◆ **Activity**
Retype exactly the lines of the material below, from the one containing "Screen dimensions: 640x360" through the last, with both ends kept.

◆ **Records for this task**
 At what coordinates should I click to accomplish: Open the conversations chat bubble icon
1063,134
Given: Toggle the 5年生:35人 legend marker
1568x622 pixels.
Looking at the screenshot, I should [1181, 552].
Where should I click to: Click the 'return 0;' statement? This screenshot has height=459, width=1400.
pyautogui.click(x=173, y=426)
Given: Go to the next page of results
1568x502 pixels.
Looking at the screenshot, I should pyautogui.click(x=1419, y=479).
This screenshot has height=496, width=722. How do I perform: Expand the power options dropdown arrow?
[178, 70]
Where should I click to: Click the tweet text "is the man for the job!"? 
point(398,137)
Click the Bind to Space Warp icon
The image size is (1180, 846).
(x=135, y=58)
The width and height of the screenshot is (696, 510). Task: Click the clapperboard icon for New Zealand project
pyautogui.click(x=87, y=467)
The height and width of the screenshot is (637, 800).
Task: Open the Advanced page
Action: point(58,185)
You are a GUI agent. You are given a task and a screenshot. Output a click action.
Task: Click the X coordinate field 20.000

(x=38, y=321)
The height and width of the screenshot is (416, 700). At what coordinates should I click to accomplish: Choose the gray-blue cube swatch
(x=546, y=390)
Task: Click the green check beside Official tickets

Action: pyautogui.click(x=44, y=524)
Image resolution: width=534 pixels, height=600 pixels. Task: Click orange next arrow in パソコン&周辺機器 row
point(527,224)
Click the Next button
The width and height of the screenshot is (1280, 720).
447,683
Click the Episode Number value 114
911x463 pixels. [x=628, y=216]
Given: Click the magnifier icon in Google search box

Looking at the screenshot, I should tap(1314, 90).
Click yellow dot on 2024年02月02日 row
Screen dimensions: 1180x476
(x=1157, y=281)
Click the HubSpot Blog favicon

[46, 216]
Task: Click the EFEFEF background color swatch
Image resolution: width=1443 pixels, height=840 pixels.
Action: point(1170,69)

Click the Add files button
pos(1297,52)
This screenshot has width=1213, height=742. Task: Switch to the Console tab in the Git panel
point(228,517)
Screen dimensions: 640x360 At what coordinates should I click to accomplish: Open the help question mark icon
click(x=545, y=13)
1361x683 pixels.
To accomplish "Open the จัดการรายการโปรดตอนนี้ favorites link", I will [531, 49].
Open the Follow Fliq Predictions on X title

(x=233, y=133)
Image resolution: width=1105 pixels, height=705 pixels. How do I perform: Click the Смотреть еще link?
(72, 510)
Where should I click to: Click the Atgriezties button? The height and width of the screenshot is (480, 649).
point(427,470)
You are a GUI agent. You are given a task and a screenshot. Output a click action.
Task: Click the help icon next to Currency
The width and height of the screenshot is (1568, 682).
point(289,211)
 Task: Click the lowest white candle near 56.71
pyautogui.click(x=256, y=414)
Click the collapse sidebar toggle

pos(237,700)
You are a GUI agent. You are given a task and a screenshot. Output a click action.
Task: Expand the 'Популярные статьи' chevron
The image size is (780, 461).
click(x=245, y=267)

◆ **Solution**
Screen dimensions: 640x360 At what coordinates should I click to accomplish: Open the help question mark icon
click(x=545, y=13)
1361x683 pixels.
To accomplish "Open the จัดการรายการโปรดตอนนี้ favorites link", I will [531, 49].
Open the Follow Fliq Predictions on X title

(x=233, y=133)
Image resolution: width=1105 pixels, height=705 pixels. How do I perform: Click the Смотреть еще link?
(72, 510)
Where should I click to: Click the Atgriezties button? The height and width of the screenshot is (480, 649).
point(427,470)
You are a GUI agent. You are given a task and a screenshot. Output a click action.
Task: Click the help icon next to Currency
The width and height of the screenshot is (1568, 682).
point(289,211)
 Task: Click the lowest white candle near 56.71
pyautogui.click(x=256, y=414)
Click the collapse sidebar toggle

pos(237,700)
You are a GUI agent. You are given a task and a screenshot. Output a click action.
Task: Expand the 'Популярные статьи' chevron
The image size is (780, 461).
click(x=245, y=267)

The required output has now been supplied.